----- RECORDS

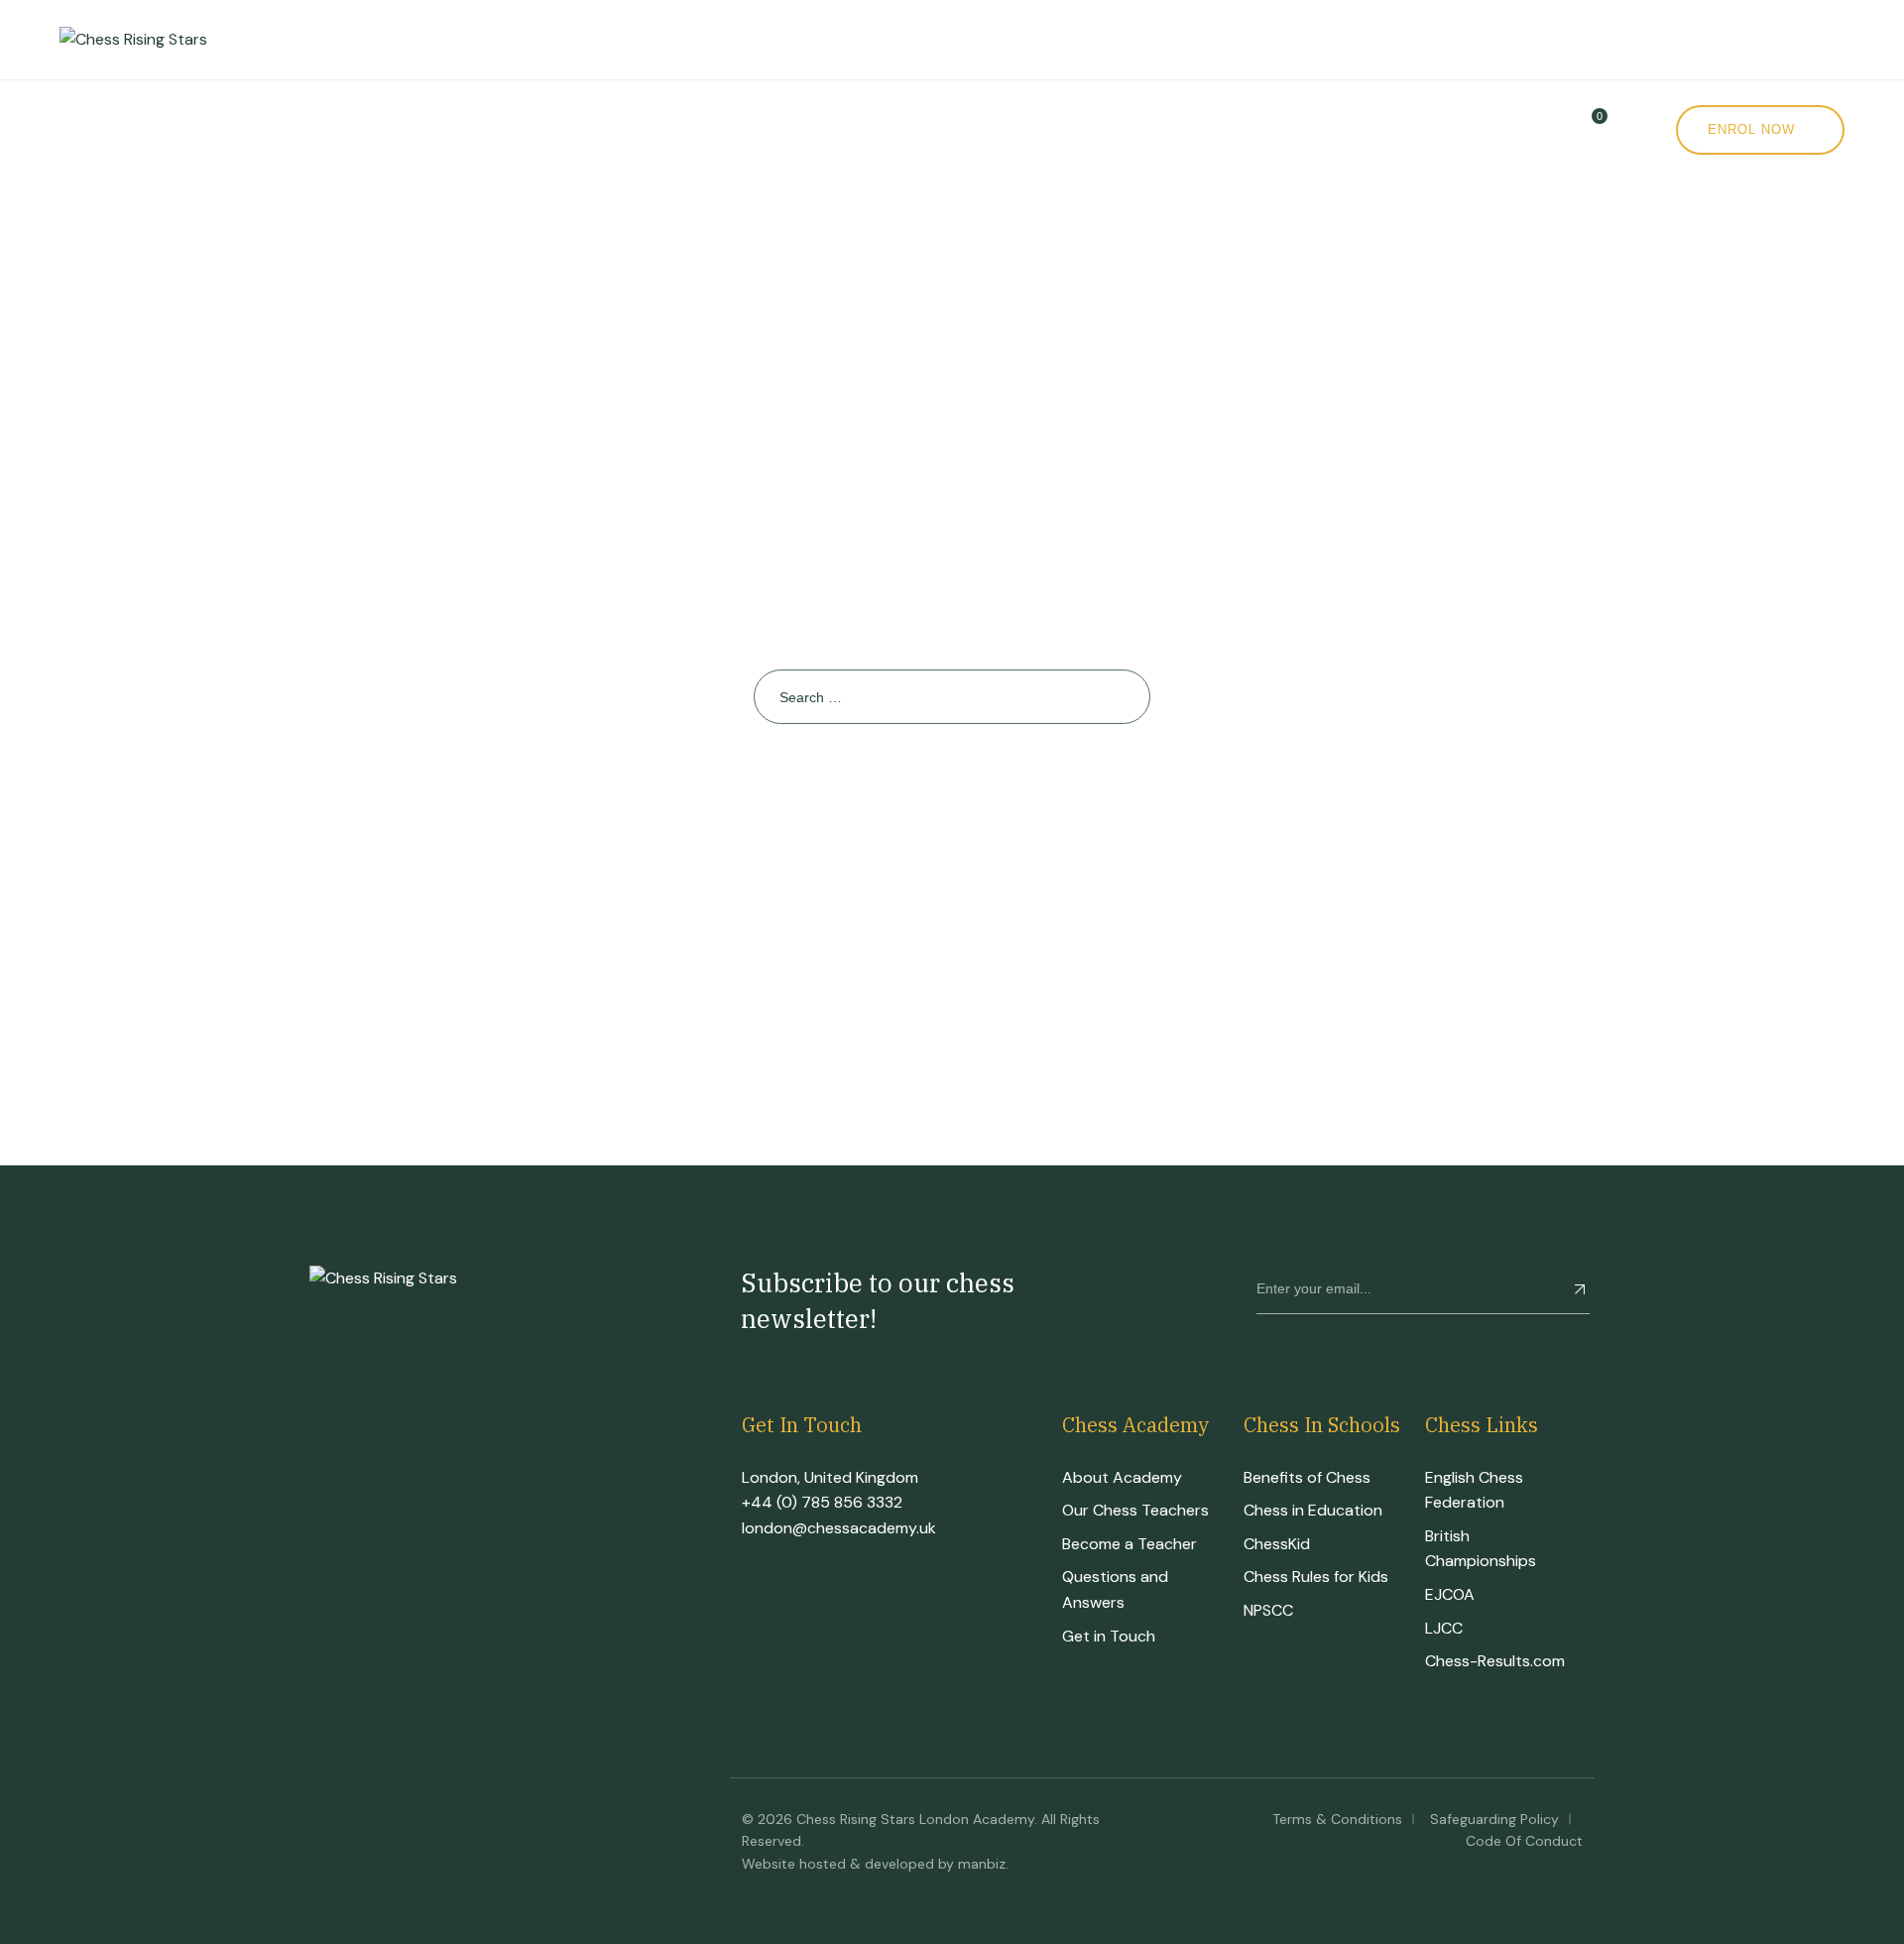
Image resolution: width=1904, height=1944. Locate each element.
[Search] (1123, 696)
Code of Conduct (1524, 1841)
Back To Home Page (942, 795)
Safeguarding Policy (1494, 1819)
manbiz (982, 1864)
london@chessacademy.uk (839, 1528)
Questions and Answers (1115, 1589)
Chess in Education (1313, 1510)
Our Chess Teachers (1135, 1510)
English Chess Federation (1474, 1490)
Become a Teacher (1129, 1543)
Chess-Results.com (1495, 1660)
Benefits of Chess (1307, 1477)
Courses (378, 129)
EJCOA (1450, 1594)
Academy (217, 129)
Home (84, 129)
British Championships (1480, 1548)
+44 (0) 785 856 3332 (822, 1502)
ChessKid (1277, 1543)
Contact (1139, 129)
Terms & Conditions (1337, 1819)
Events (754, 129)
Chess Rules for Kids (1316, 1576)
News (1008, 129)
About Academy (1122, 1477)
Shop (878, 129)
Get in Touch (1108, 1636)
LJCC (1444, 1628)
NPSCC (1268, 1610)
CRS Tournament (578, 129)
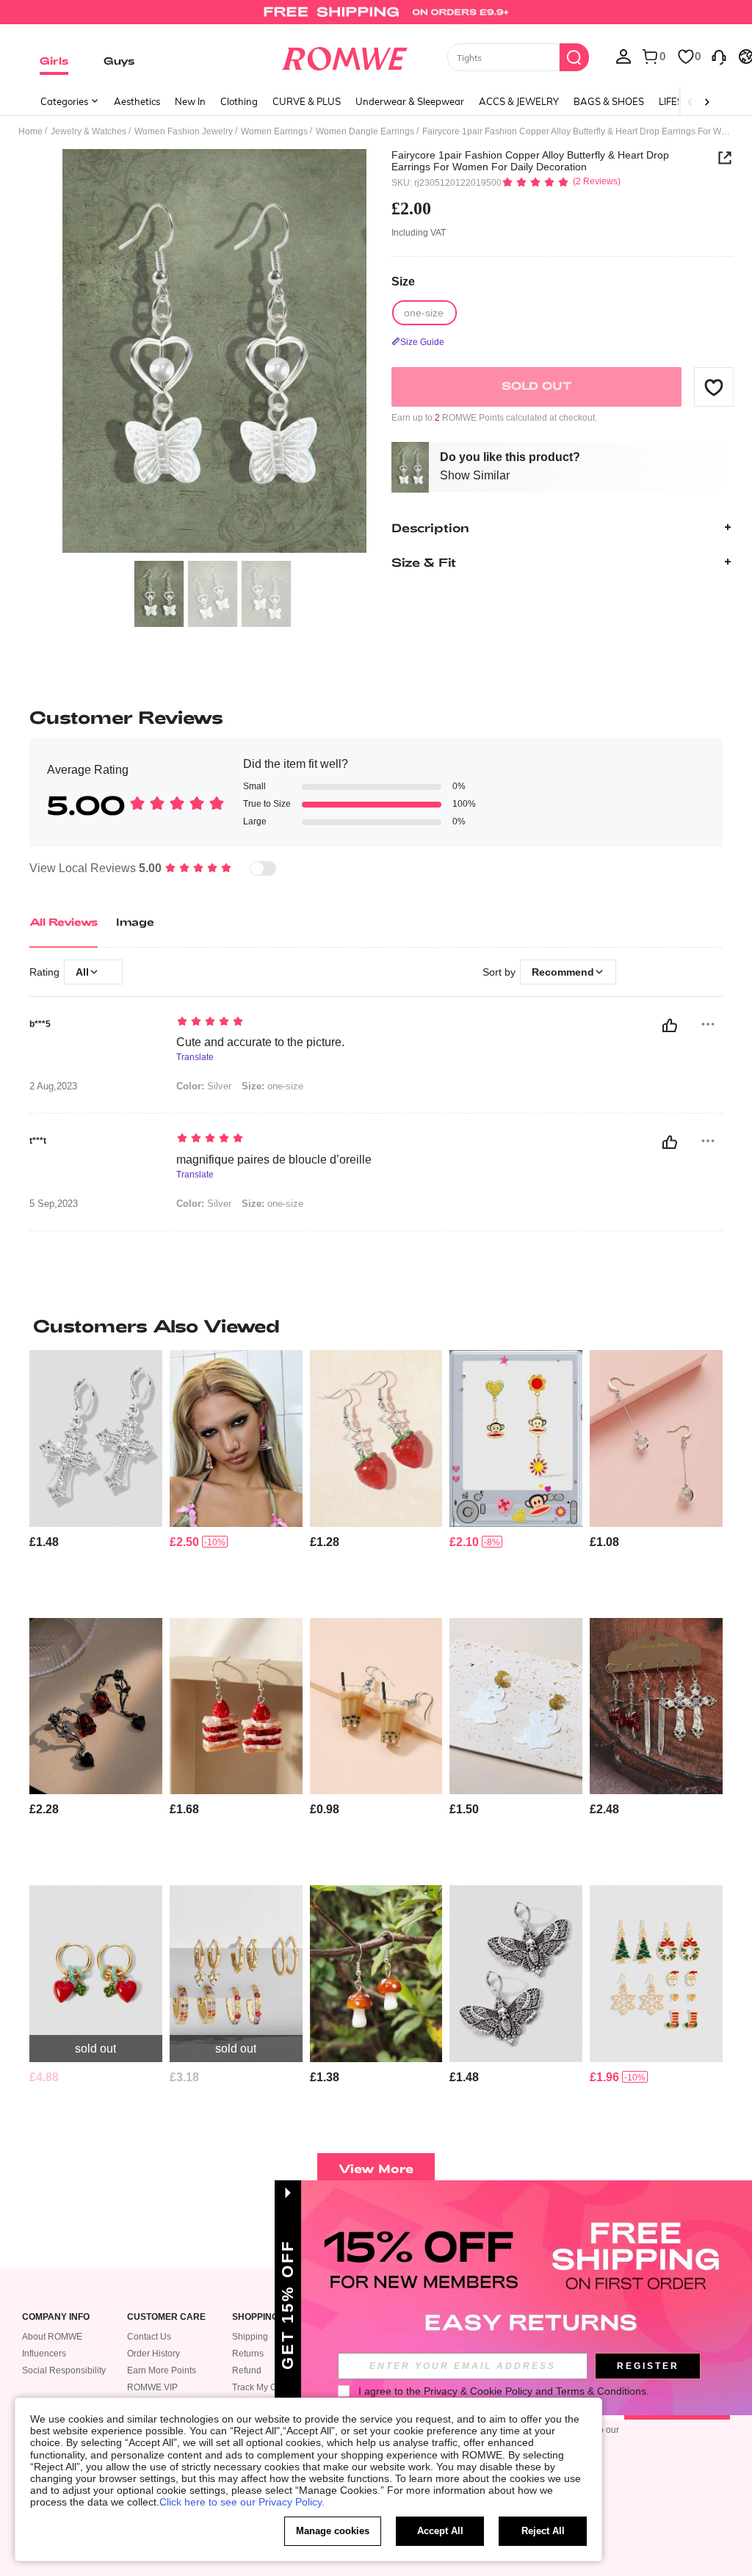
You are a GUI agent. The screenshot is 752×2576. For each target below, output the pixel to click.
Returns (248, 2353)
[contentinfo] (44, 1542)
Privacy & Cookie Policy (478, 2391)
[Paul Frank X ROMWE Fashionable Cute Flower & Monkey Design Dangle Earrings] (515, 1438)
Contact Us (149, 2337)
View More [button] (376, 2168)
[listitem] (95, 1478)
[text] (362, 1022)
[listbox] (623, 55)
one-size (272, 1086)
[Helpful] (670, 1025)
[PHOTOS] (214, 351)
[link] (375, 17)
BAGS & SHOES (609, 101)
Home (30, 131)
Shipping (250, 2337)
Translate (195, 1057)
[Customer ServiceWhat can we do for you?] (719, 55)
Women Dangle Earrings (365, 131)
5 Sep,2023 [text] (53, 1204)
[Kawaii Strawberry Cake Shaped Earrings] (236, 1706)
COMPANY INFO (56, 2317)
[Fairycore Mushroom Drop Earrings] (376, 1973)
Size (403, 281)
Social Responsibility (64, 2370)
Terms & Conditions (601, 2391)
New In (190, 101)
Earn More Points (161, 2370)
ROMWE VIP (152, 2387)
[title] (376, 1326)
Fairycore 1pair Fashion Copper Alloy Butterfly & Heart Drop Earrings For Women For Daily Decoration (530, 161)
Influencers (44, 2353)
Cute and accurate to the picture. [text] (260, 1042)
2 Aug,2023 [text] (53, 1086)
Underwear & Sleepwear (409, 101)
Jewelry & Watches (88, 131)
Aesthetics (137, 101)
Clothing (239, 101)
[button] (714, 387)
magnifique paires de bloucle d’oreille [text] (274, 1159)
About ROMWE (52, 2337)
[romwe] (344, 55)
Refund (246, 2370)
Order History (153, 2353)
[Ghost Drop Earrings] (515, 1706)
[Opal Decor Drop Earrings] (656, 1438)
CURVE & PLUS (306, 101)
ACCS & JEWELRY (519, 101)
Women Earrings (274, 131)
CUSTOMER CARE (166, 2317)
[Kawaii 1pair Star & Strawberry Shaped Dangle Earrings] (376, 1438)
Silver (203, 1086)
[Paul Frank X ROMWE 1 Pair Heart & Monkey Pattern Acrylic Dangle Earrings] (236, 1438)
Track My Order (262, 2387)
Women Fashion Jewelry (183, 131)
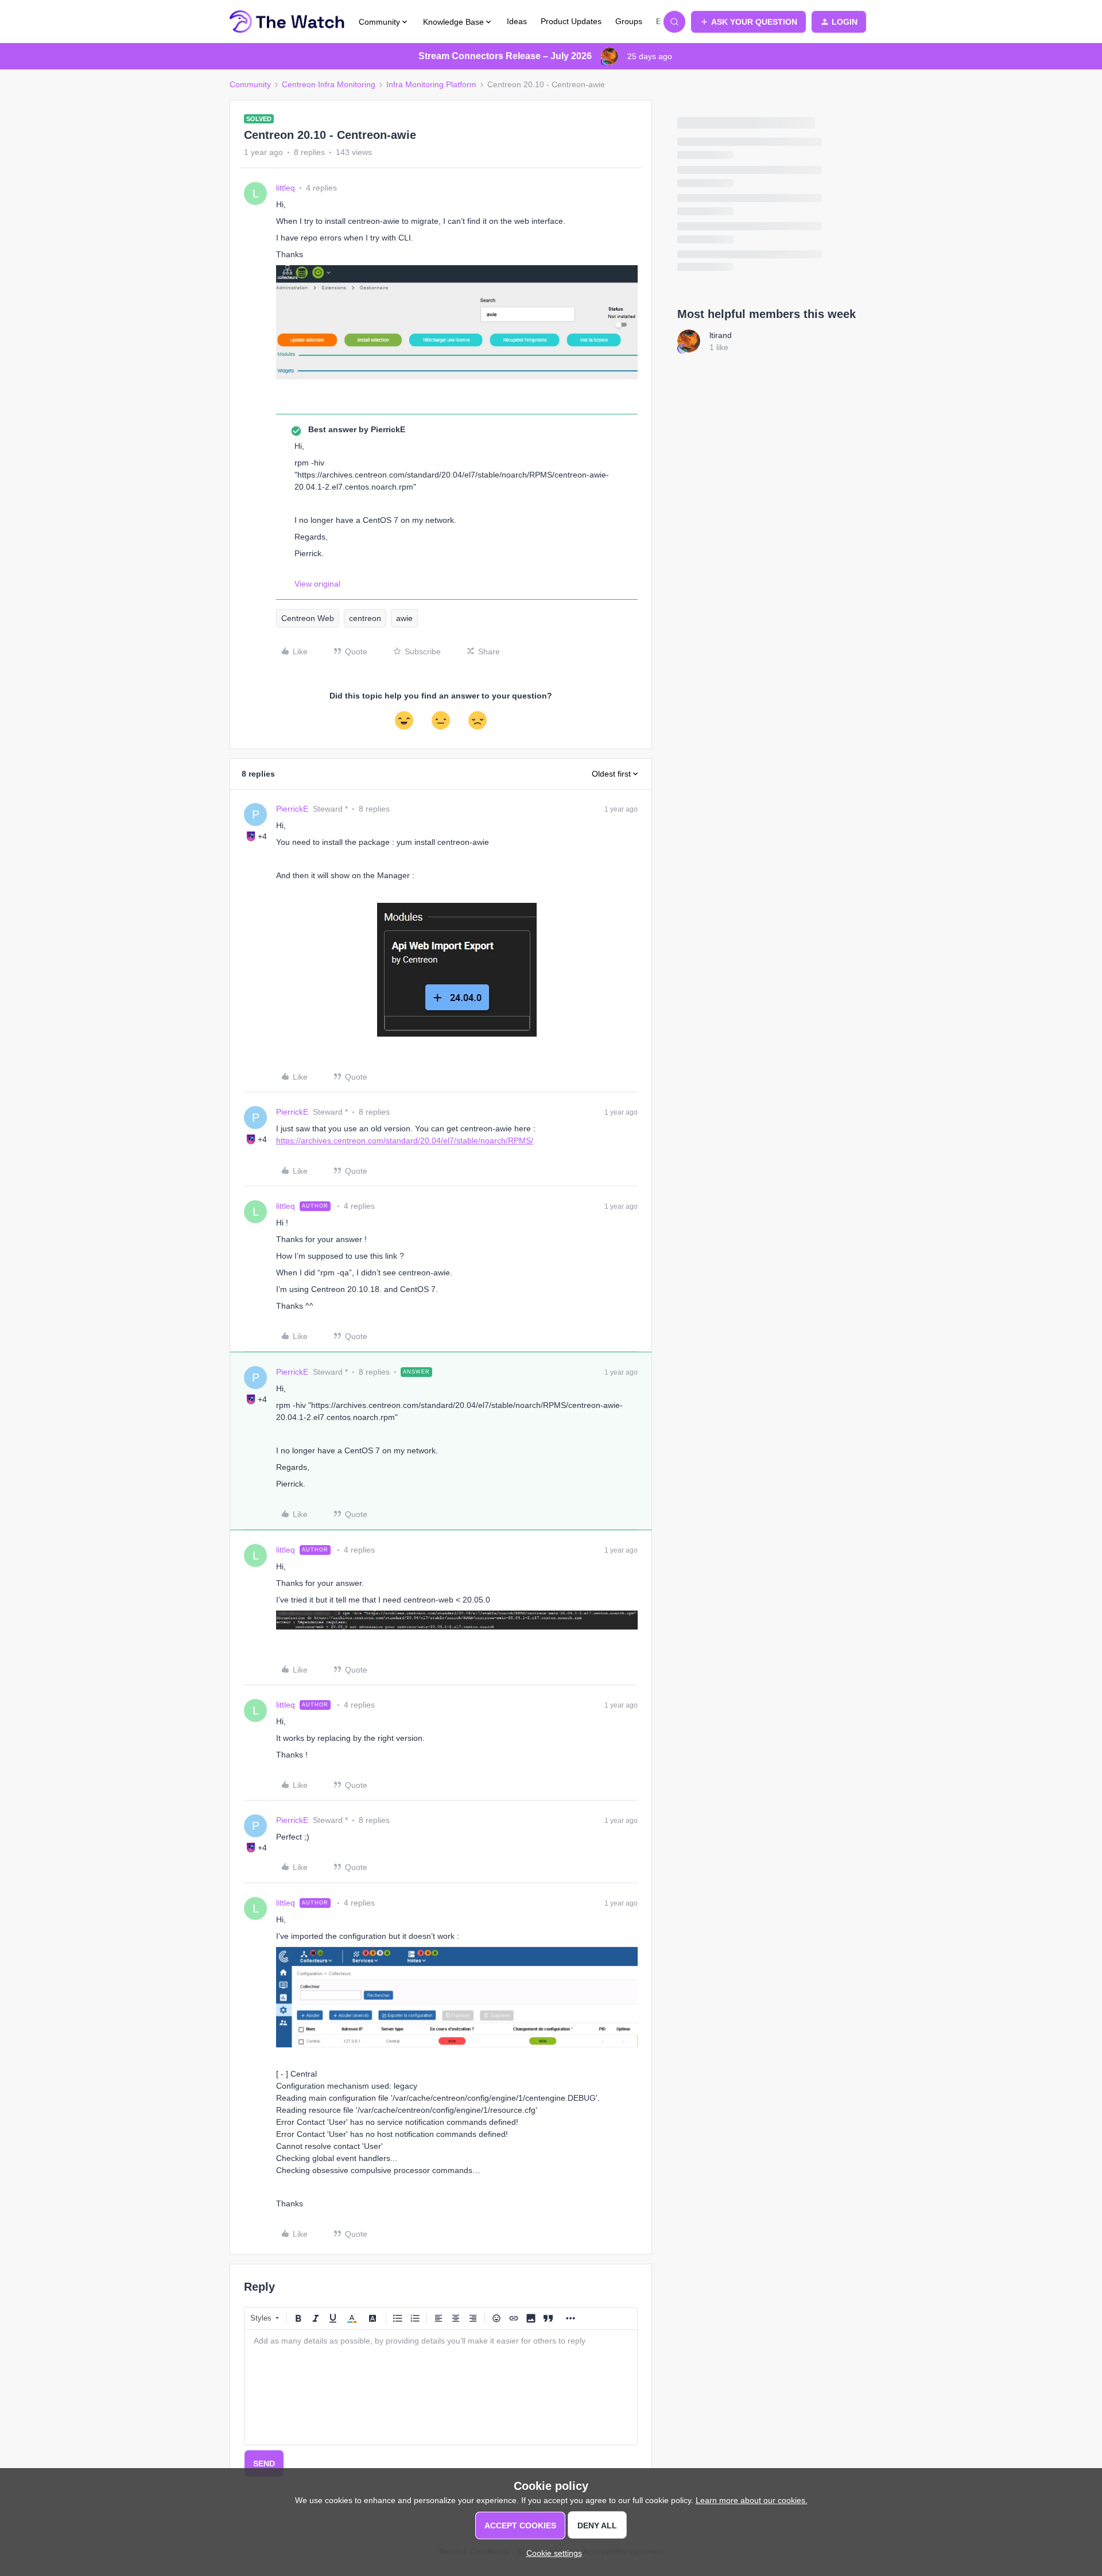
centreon (365, 618)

----------

* TASK ITEM
I need the entries printed exactly, with each picture left out.

* TASK SOLUTION
Image resolution: width=1904, height=1944. Locate each element.
[Search] (1123, 696)
Code of Conduct (1524, 1841)
Back To Home Page (942, 795)
Safeguarding Policy (1494, 1819)
manbiz (982, 1864)
london@chessacademy.uk (839, 1528)
Questions and Answers (1115, 1589)
Chess in Education (1313, 1510)
Our Chess Teachers (1135, 1510)
English Chess Federation (1474, 1490)
Become a Teacher (1129, 1543)
Chess-Results.com (1495, 1660)
Benefits of Chess (1307, 1477)
Courses (378, 129)
EJCOA (1450, 1594)
Academy (217, 129)
Home (84, 129)
British Championships (1480, 1548)
+44 (0) 785 856 3332 (822, 1502)
ChessKid (1277, 1543)
Contact (1139, 129)
Terms & Conditions (1337, 1819)
Events (754, 129)
Chess Rules for Kids (1316, 1576)
News (1008, 129)
About Academy (1122, 1477)
Shop (878, 129)
Get in Touch (1108, 1636)
LJCC (1444, 1628)
NPSCC (1268, 1610)
CRS Tournament (578, 129)
You are a GUI agent. The screenshot is 752×2576. For each target below, output the pixel to click.
Returns (248, 2353)
[contentinfo] (44, 1542)
Privacy & Cookie Policy (478, 2391)
[Paul Frank X ROMWE Fashionable Cute Flower & Monkey Design Dangle Earrings] (515, 1438)
Contact Us (149, 2337)
View More [button] (376, 2168)
[listitem] (95, 1478)
[text] (362, 1022)
[listbox] (623, 55)
one-size (272, 1086)
[Helpful] (670, 1025)
[PHOTOS] (214, 351)
[link] (375, 17)
BAGS & SHOES (609, 101)
Home (30, 131)
Shipping (250, 2337)
Translate (195, 1057)
[Customer ServiceWhat can we do for you?] (719, 55)
Women Dangle Earrings (365, 131)
5 Sep,2023 [text] (53, 1204)
[Kawaii Strawberry Cake Shaped Earrings] (236, 1706)
COMPANY INFO (56, 2317)
[Fairycore Mushroom Drop Earrings] (376, 1973)
Size (403, 281)
Social Responsibility (64, 2370)
Terms & Conditions (601, 2391)
New In (190, 101)
Earn More Points (161, 2370)
ROMWE VIP (152, 2387)
[title] (376, 1326)
Fairycore 1pair Fashion Copper Alloy Butterfly & Heart Drop Earrings For Women For Daily Decoration (530, 161)
Influencers (44, 2353)
Cute and accurate to the picture. [text] (260, 1042)
2 Aug,2023 [text] (53, 1086)
Underwear & Sleepwear (409, 101)
Jewelry & Watches (88, 131)
Aesthetics (137, 101)
Clothing (239, 101)
[button] (714, 387)
magnifique paires de bloucle d’oreille [text] (274, 1159)
About ROMWE (52, 2337)
[romwe] (344, 55)
Refund (246, 2370)
Order History (153, 2353)
[Ghost Drop Earrings] (515, 1706)
[Opal Decor Drop Earrings] (656, 1438)
CURVE & PLUS (306, 101)
ACCS & JEWELRY (519, 101)
Women Earrings (274, 131)
CUSTOMER CARE (166, 2317)
[Kawaii 1pair Star & Strawberry Shaped Dangle Earrings] (376, 1438)
Silver (203, 1086)
[Paul Frank X ROMWE 1 Pair Heart & Monkey Pattern Acrylic Dangle Earrings] (236, 1438)
Track My Order (262, 2387)
Women Fashion Jewelry (183, 131)
centreon (365, 618)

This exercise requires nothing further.